Some issues by no means change: range

Diversity and representation in the creative sector are very topical issues. However, if you take a trip through the CR archives, you will find that these are conversations that have been going on for decades. What raises the question: How far have we really got in the past 40 years?

Diversity: It is a word that creates passion just like Eyerolls. In some cases, it can be a powerful catalyst for significant changes; in others nothing more than a buzzword of the 21st century that is contained in press releases. Regardless of the term itself, the topic it deals with is one that has plagued the creative industry for a long time – the "pale, masculine and stale" formula that has thrived in the industry since its inception.

Although diversity has become much more of a focus lately – our coverage of the topic has increased significantly in recent years – the narrow population in the creative departments has sparked an intense debate for decades.

Adam Lury wrote back in 1990: “Most people in advertising were intellectual in the 1950s. Then ads reflected the idea of ​​a good (white) middle-class Britain.

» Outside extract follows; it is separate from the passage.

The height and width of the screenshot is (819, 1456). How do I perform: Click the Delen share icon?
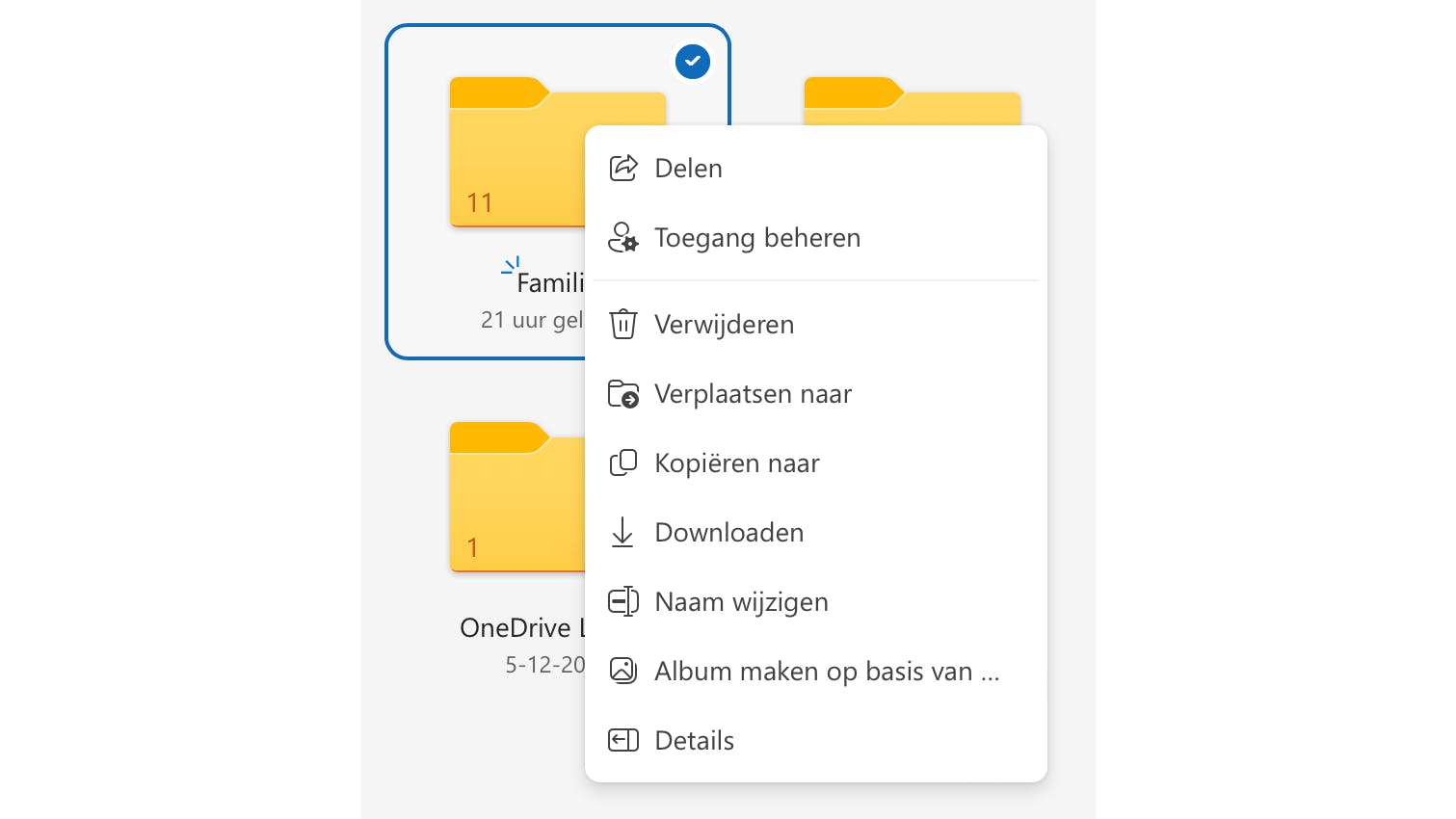623,167
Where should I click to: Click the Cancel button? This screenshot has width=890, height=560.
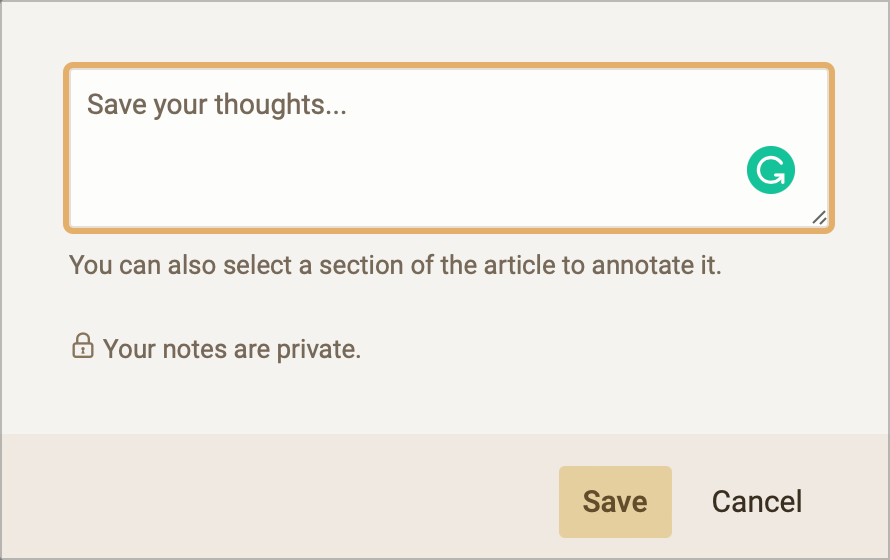tap(757, 502)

Ads have gotten funnier, but not much has changed among them. "A few years later, Helen Jones declared the housewife's death, stressing that two kitchen-oriented ads were out of touch and those doing the work needed to catch up with modern times or simply hire more women in decision-making positions – a point that is known to this day.

An article by Helen Jones in May 1997 on the outdated attitudes of the advertising industry towards women

It's hardly a revelation that creative departments have traditionally been a testosterone-filled domain with a dynamic that one respondent in the 1997 IPA census described as "intensely male, very aggressive, and very uncooperative". The impact went beyond the agency's walls when women struggled to recruit in disciplines such as commercial photography, even though art, design, and photography courses at creative schools were almost balanced in the 1990s.